■ SECCIÓN DE TEXTO:

Se veía venir porque la situación se agravaba día a día: los gordos se han puesto en marcha y anuncian la guerra contra su discriminación, a favor pues del respeto a los kilos, a las altivas y desafiantes panzas y a los aspectos orondos, frutos del yantar entregado y del reposo practicado con abnegación y convicción. Ha sido en la ciudad americana de San Francisco donde el Ayuntamiento ha tomado ya las primeras medidas de protección del gordo/a como respuesta a un anuncio de un gimnasio/a que, para ganar clientes, amenazaba con el siguiente eslogan: «cuando vengan los extraterrestres, se comerán primero a los gordos». Una ciudad, como la aludida de América, proclive a creerse las especies más pintorescas, había de caer necesariamente en esta mentecatez de desprecio a los gordos, tan propia de papanatas.

■ DATOS GUARDADOS:
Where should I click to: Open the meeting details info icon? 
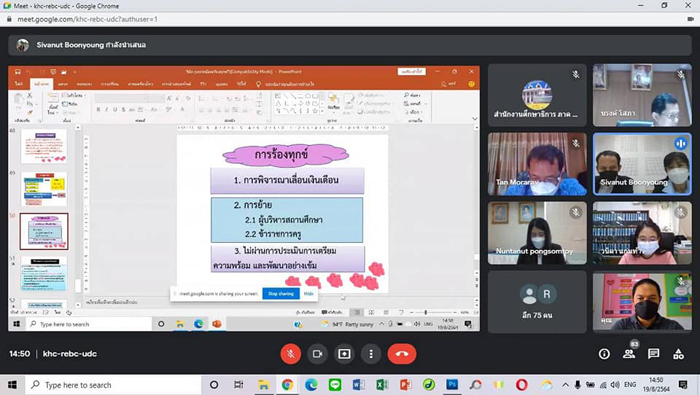(x=604, y=354)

■ QUÉ SE PIDE: Según el texto sobre la discriminación de los gordos, ¿en qué ciudad tomó el Ayuntamiento las primeras medidas de protección del gordo? Responde basándote únicamente en el texto.

■ SOLUCIÓN: En San Francisco.